AKP İktidarı neyin peşinde? İstanbul’u ele geçirmek mi? Bir türlü hazmedemediler İstanbul’u kaybetmeyi. Ne sevdaymış ama İstanbul sevdası. İçlerine sindiremediler İstanbul halkının “seni istemiyoruz artık. Düş artık yakamızdan” demesini. Nedeni belli, İstanbul için bu denli yanıp tutuşmalarının. İstanbul’un zenginliklerinin üstüne çökme derdindeler. Doymadılar bir türlü. “Benim olmalısın yedirmem seni başkalarına, Yar etmem seni başkanlarına” derdindeler. “Sana göz koyanı da yaşatmam” derdindeler. İstanbullu İmamoğlu’nu tercih etti diye bu kez onun peşine düştüler. Akılları sıra onu saf dışı edecekler. Akılları sıra onu oyun dışı bırakacaklar. Türlü çeşitli siyasi mühendislik oyunu peşindeler. Ne yapsak da onu demir parmaklıkların arkasına tıksak diye oyun üstüne oyun kuruyorlar. Bir karikatür gördüm sosyal medyada: Gecenin bir saati. Belki de sabaha karşı. Evin kapısında pijama, terlik yarı uykulu, şaşkın İmamoğlu. Karşısında kolunun altında dosyalarla bir savcı, arkasında da bir polis. Savcı İmamoğlu’na “Hakkınızda ihbar var! Babanız imam değilmiş” diyor. Karikatürün üstünde de “İmamoğlu’na soruşturma üstüne soruşturma açılıyor” yazıyor. Karikatürde anlatılmak istenen gerçeğin ta kendisi…

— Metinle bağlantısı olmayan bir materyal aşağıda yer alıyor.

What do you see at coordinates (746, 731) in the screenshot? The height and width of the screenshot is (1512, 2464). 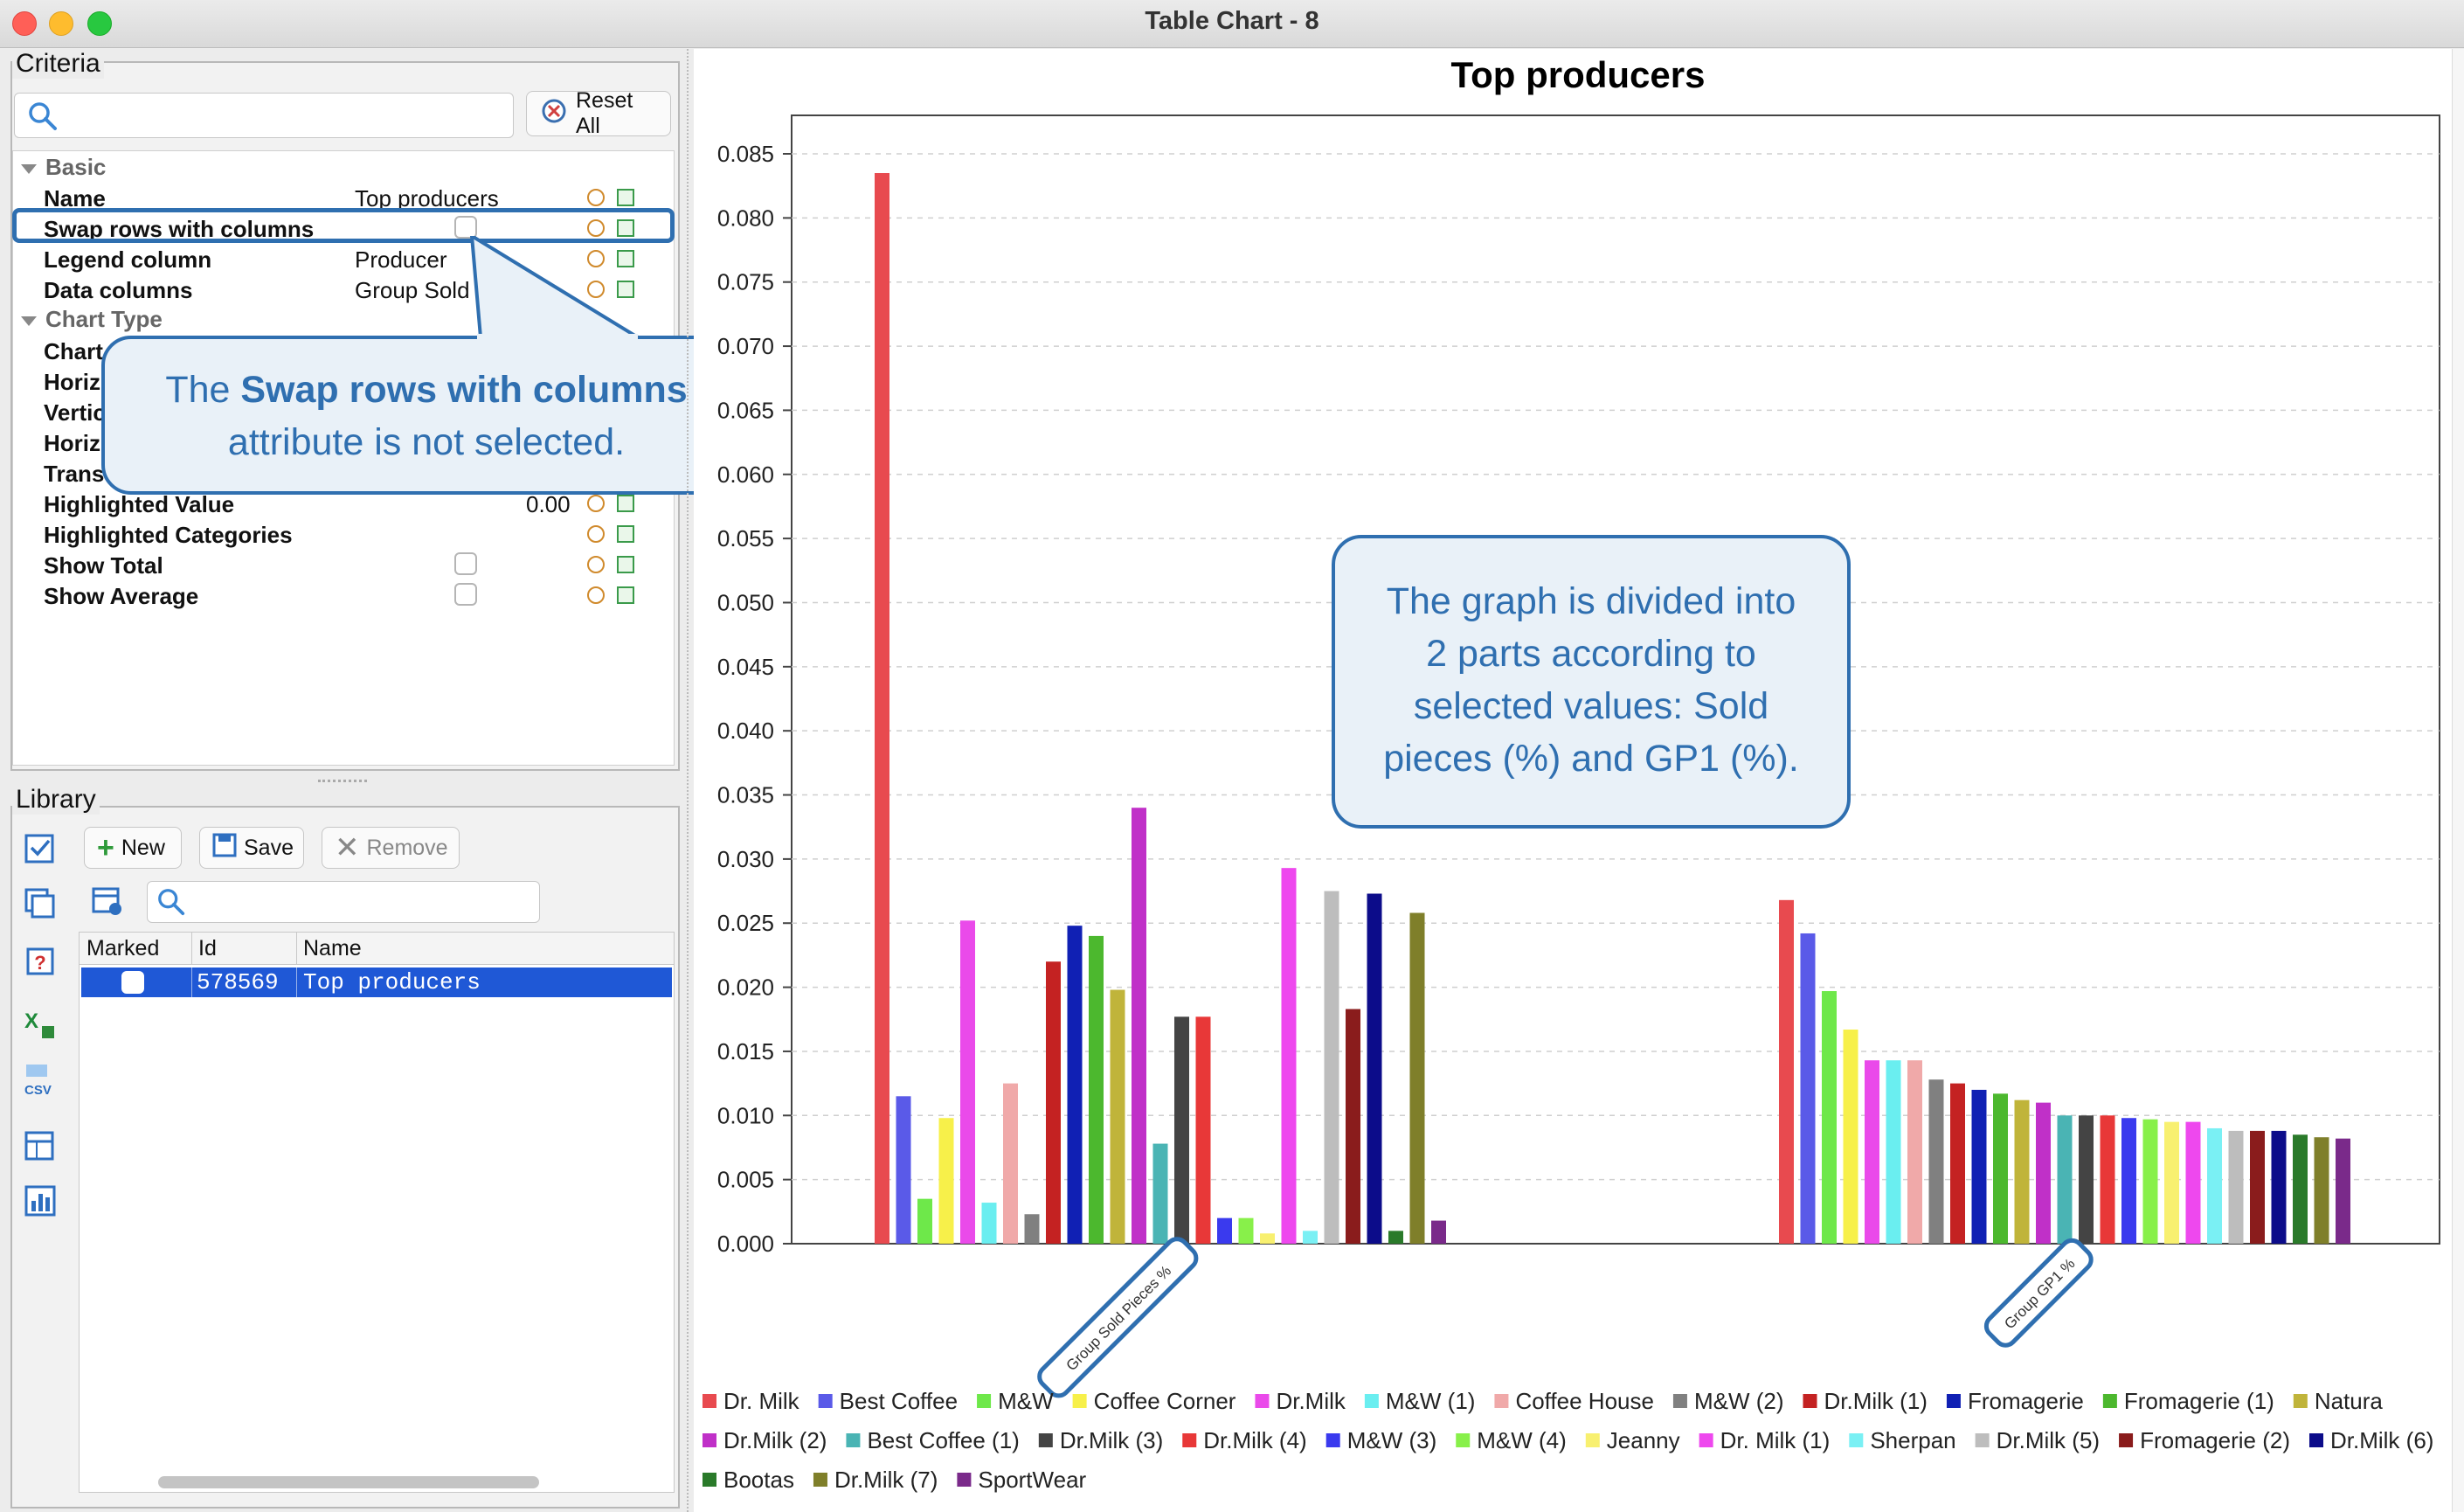 I see `y-tick-label: 0.040` at bounding box center [746, 731].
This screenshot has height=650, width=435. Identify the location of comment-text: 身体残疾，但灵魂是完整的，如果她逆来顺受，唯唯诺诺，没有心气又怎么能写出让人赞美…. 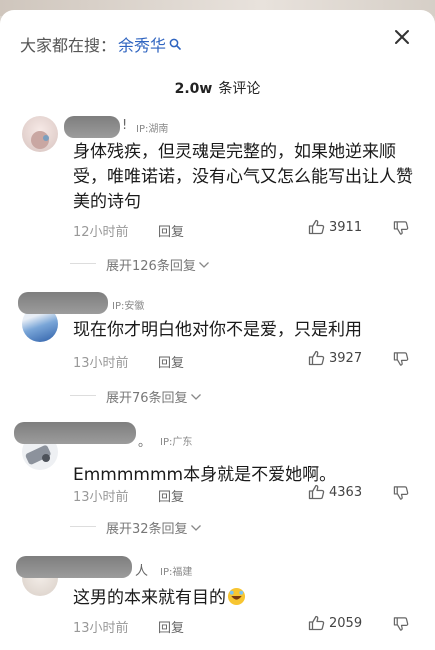
(243, 177).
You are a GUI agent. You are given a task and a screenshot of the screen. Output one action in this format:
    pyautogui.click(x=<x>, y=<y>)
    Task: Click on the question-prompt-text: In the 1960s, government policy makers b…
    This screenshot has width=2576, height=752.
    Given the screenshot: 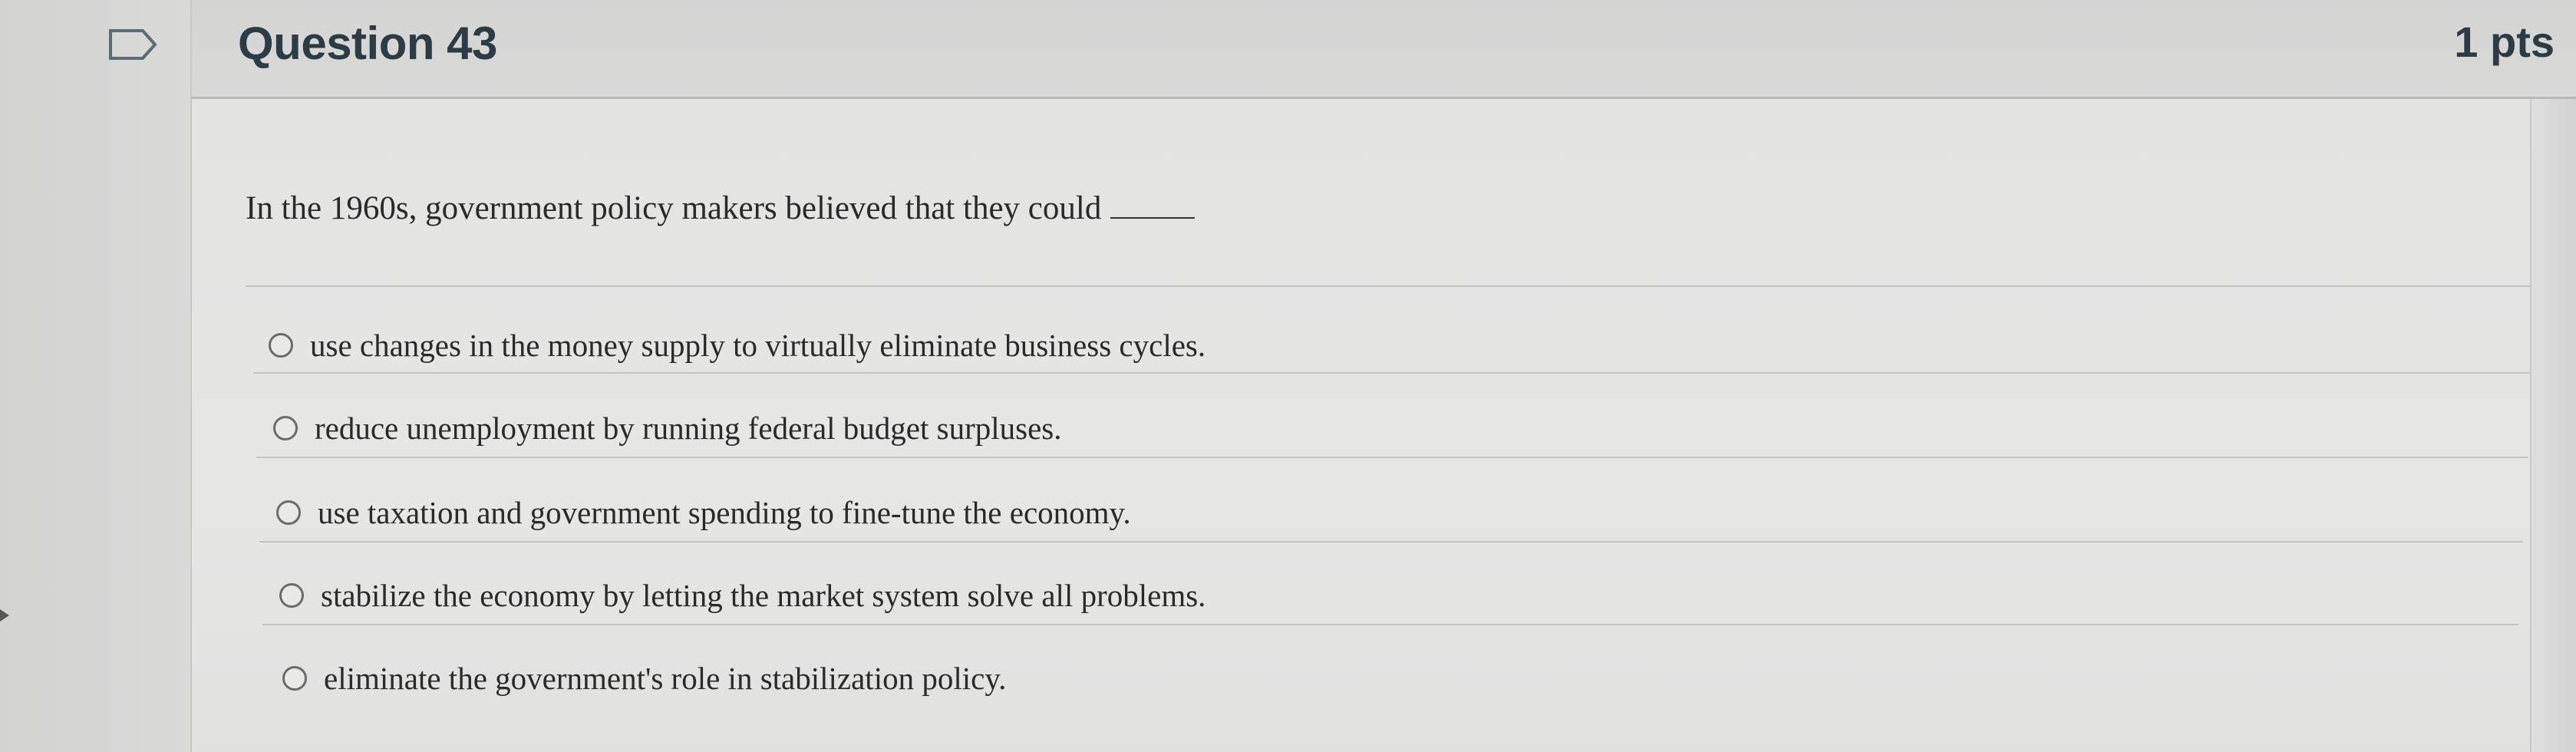 What is the action you would take?
    pyautogui.click(x=674, y=208)
    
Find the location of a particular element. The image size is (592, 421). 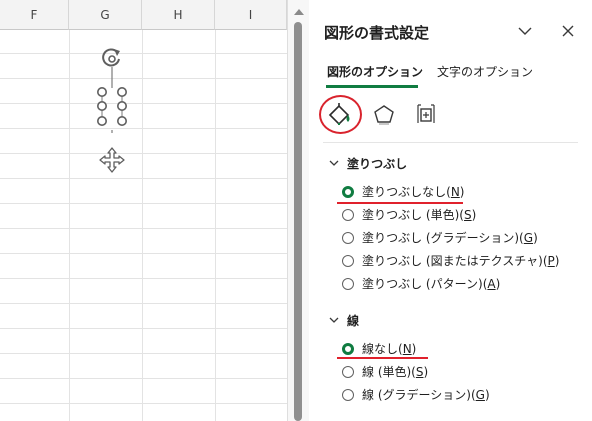

column-header-i: I is located at coordinates (251, 15).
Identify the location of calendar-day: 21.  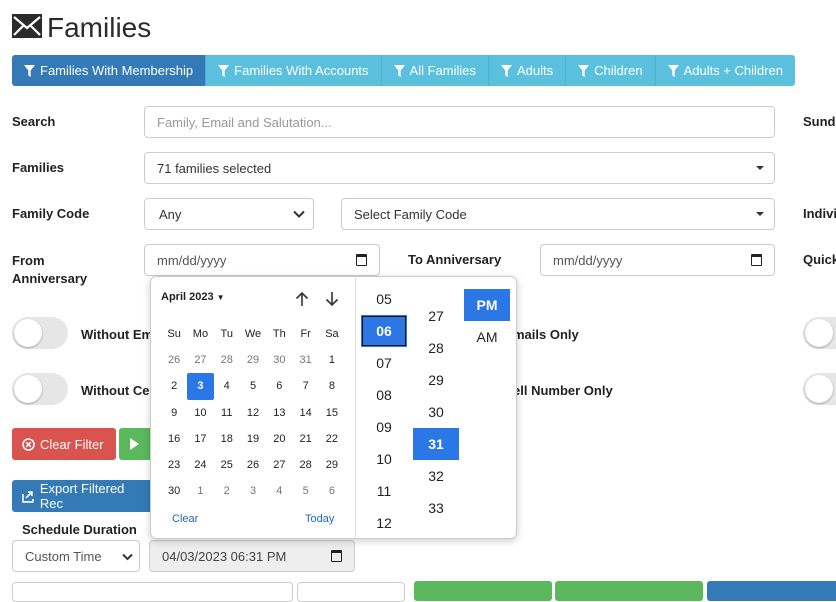
(305, 439).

Son dönemde dikkat çekici gelişmeler yaşanıyor ülkemizde. Seçimlere beş kala türlü çeşitli oyunlar tezgahlanıyor. İstanbul’u kaybeden AKP, iktidarı kaybetmemek için her şeyi göze aldığı izlenimi veriyor. Bu duruma hazırlıklı olunmalı. Demokrasi yok edilmek isteniyor. Kamuoyunun benimsediği, sevdiği, gelecek vaat eden genç bir siyasetçiyi engellemek için, saf dışı etmek için türlü oyunlara başvuranlar, iktidarı kaybetmemek için neler yapmazlar. Bu itibarla hangi siyasi görüşte olurlarsa olsunlar, hukukun üstünlüğünü savunanlar, yargının siyasallaşmasına karşı dik durmalılar. Demokratik dayanışma içinde olmalılar. Haksız ve hukuksuz engelleme çabalarına, tehditlere karşı, duyarsız kalmamalılar. Halkımızın iradesine sakatlama girişimlerine karşı uyanık olmalılar.
Demokrasiye gölge düşürecek, otoriter eğilimlere güç kazandıracak kimi gelişmelere karşı toplum tepkisiz değil. Altılı Masanın ve diğer muhalif partilerin yanı sıra, medyanın bir bölümünden, kimi sivil toplum kuruluşlarından yükselen tepkiler özellikle dikkat çekici. Altılı Masa 6 Ocak toplantısının ardından yaptığı açıklamada, İmamoğluna hakkında verilen ceza hükmünün, yargının siyasallaşmasının son çarpıcı örneğini oluşturduğuna işaret edilmişti. Açıklamada Sayın Erdoğan’ın kendi yaşadığı mağduriyeti başkalarına da yaşatacak adımlar atması güç yozlaşmasının en hazin örneklerinden birini teşkil etmektedir.” şeklinde hatırlatmada bulunulmuştu. Açıklamada vurgulandığı üzere, seçim sürecini etkilemek üzere yargıya müdahale niteliği taşıyacak benzer siyaset mühendislik çabalarına karşı dayanışma içinde olunmalı.
Son dönemde sıkça “er meydanına” çıkmaktan söz ediliyor. “Er meydanı” erlerin eşit koşullarda mücadele ettikleri meydanlardır. Erlerden birinin devletin tüm gücünü, tüm kurumlarını ve medyayı yanına alarak çıktığı meydana er meydanı denemez. Şunu da unutmamak gerek: Sayın Erdoğan 20 yıldır iktidarda. Bu süre içinde kendi siyasi deneyimini kullandı o tür meydanlarda. Muhalefetin de hatalarından yararlandı. Sayın Erdoğan bu engin deneyiminden bu kez de yararlanacak. Muhalefetin artık hata yapmak lüksü yok. Hele bu koşullarda çıkılacak o tür er meydanında.